When debugging requests in Altis Cloud, it's typical to find the specific HTTP request you want to debug. The X-Ray interface is limited to showing 500 HTTP requests at a time, so it's advised to narrow your search down by time, URL, or IP address. The "Before" and "After" fields accept any human-readable format such as "30 minutes ago", or absolute timestamps. URLs, IP addresses or other fields can be specified via the "Filter Expression" search box. The Altis Dashboard provides contextual help via the "?" icon. Below are some common examples when using Filter Expressions:

Show all requests to a specific URL

http.url = "https://example.com/my-url/"

Show all requests to a URL containing a term

http.url contains "wp-admin"

Show all requests from a specific IP address

http.clientip = 1.2.3.4

Understanding an X-Ray trace

Each HTTP request generates an "X-Ray trace" and provides many useful pieces of debugging information.

Overview

Screenshot of X-Ray overview

The overview table provides quick information about the request, including requested URL, response time, response code, and external API calls to the database and remote servers.

Flame graphs

Example Flame graph

The flame graph tab provides you with a full performance profile of the request, helping you to understand how the request was processed and executed.

The flame graph is a graph showing the request time on the X axis, and the call stack / depth on the Y axis.
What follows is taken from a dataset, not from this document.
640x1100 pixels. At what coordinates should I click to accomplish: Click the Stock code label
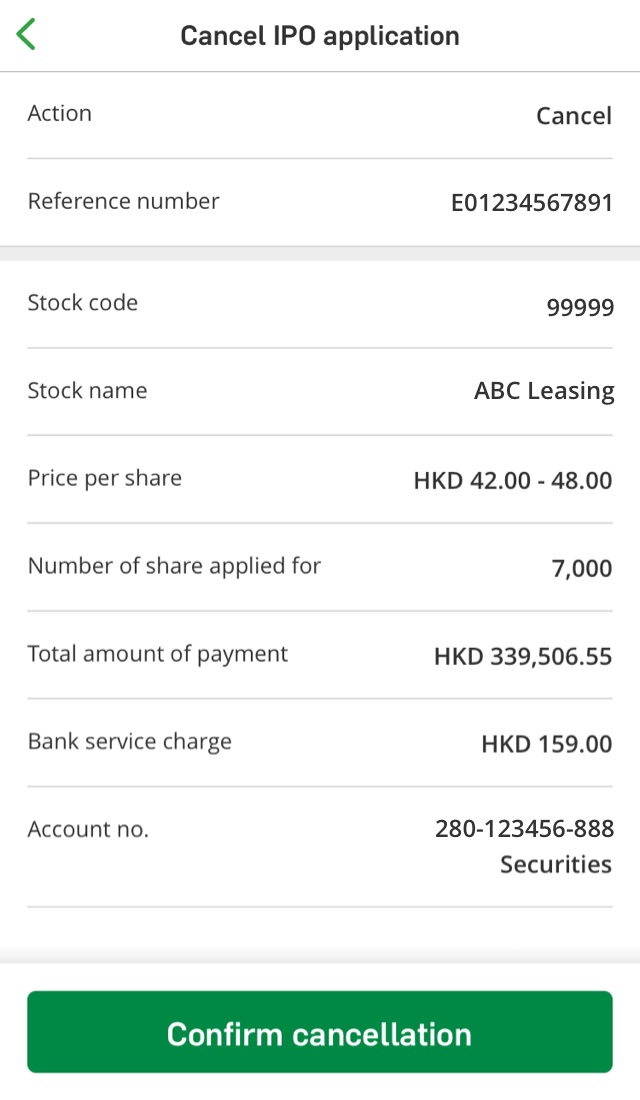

Each entry in the call-stack forms a "segment", and you can hover over any segment to view more details or click it to zoom to just that segment. ( Click on the top segment to zoom back out.)

Flame graphs are taken from sampled profiles of the PHP process, at 5 millisecond intervals. Tall segments indicate a deep call-stack, but do not necessarily indicate a problem, while wide segments indicate slower operations. When investigating performance problems, start with the wide segments to understand what is taking a long time to run, and use the deeper segments to drill down and understand the operations taking place.
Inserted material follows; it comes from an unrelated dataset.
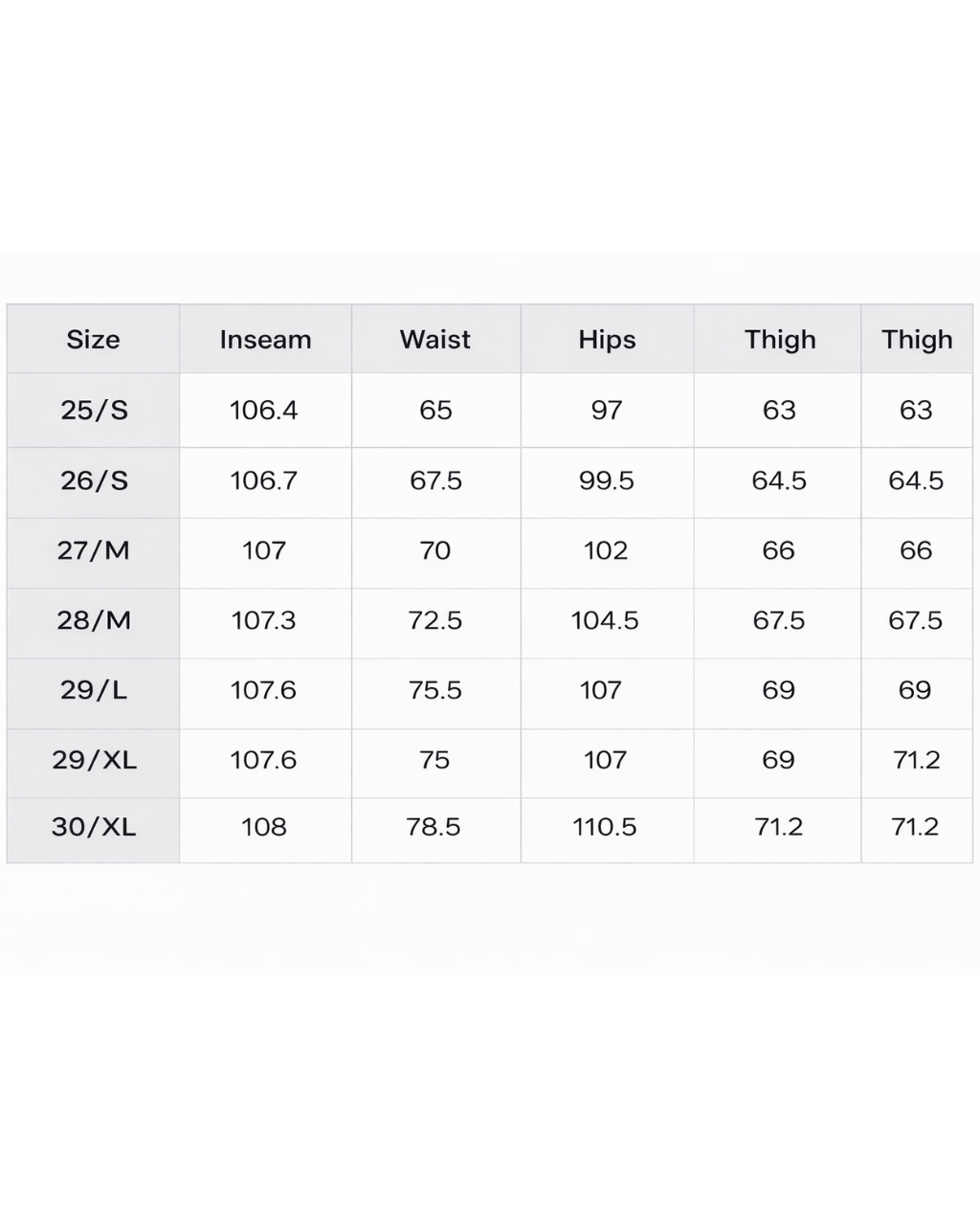Image resolution: width=980 pixels, height=1225 pixels.
Task: Click the 108 inseam cell
Action: click(x=264, y=827)
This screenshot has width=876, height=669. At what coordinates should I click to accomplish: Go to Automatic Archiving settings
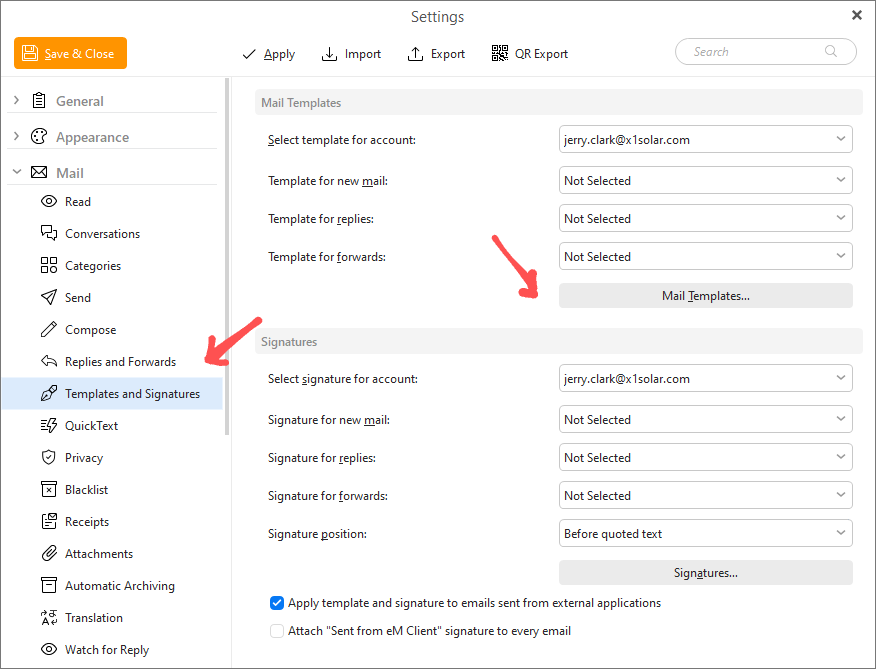pos(120,586)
Note that as the resolution of the whole flame graph is 5ms, all times are rounded. Fast functions may still appear in the flame graph if they happened to be running when the sample was taken, and for this reason, flame graphs are more valuable for slower requests. (A 5ms interval is used as the sampling rate to ensure negligible performance overhead when collecting the profiles.)

Request Data

Example request data

The request tab displays data sent to and served from the server, including the client IP, request and response headers, and any other statistics generated by the request. This can assist in debugging unexpected behaviour by replicating the conditions, or finding unexpected header values.

Some information is redacted from the request data, for privacy reasons, including user passwords. You can redact additional information by filtering aws_xray.redact_metadata_keys or aws_xray.redact_metadata:

// Redact keys from the metadata:
add_filter( 'aws_xray.redact_metadata_keys', function ( $keys ) {
    $keys['$_POST'][] = 'rcp_user_pass';
    return $keys;
} );

// Or, manually alter or remove metadata:
add_filter( 'aws_xray.redact_metadata', function ( $metadata ) {
    foreach ( $metadata['response']['headers'] as &$header ) {
        if ( strpos( $header, 'secret_val' ) !== -1 ) {
            unset( $header );
        }
    }
    return $metadata;
} );

Timeline

Example Timeline

The timeline shows all database queries and remote requests chronologically, along with their duration.

Click any entry to view more details, including the duration and start time (time since the request started). For database queries, the full query and the database server name (e.g. primary or read replica) are displayed.

For remote requests, the HTTP response code is displayed. Only requests made through the WordPress HTTP API or the AWS SDK will be shown.

Use the buttons in the top right to filter by type, or the search field to find specific queries or requests.

Note: The response time indicated is the time from the start of the request until the request is sent to the user and finished. When sending an early response (e.g. via fastcgi_finish_request()), queries and requests may occur after the request is finished; this will not count towards page load times experienced by your end users.

Errors

Example Remote Requests

Any PHP errors will be recorded for each X-Ray request and displayed in the Errors tab. Any errors triggered via trigger_error() will also be displayed here.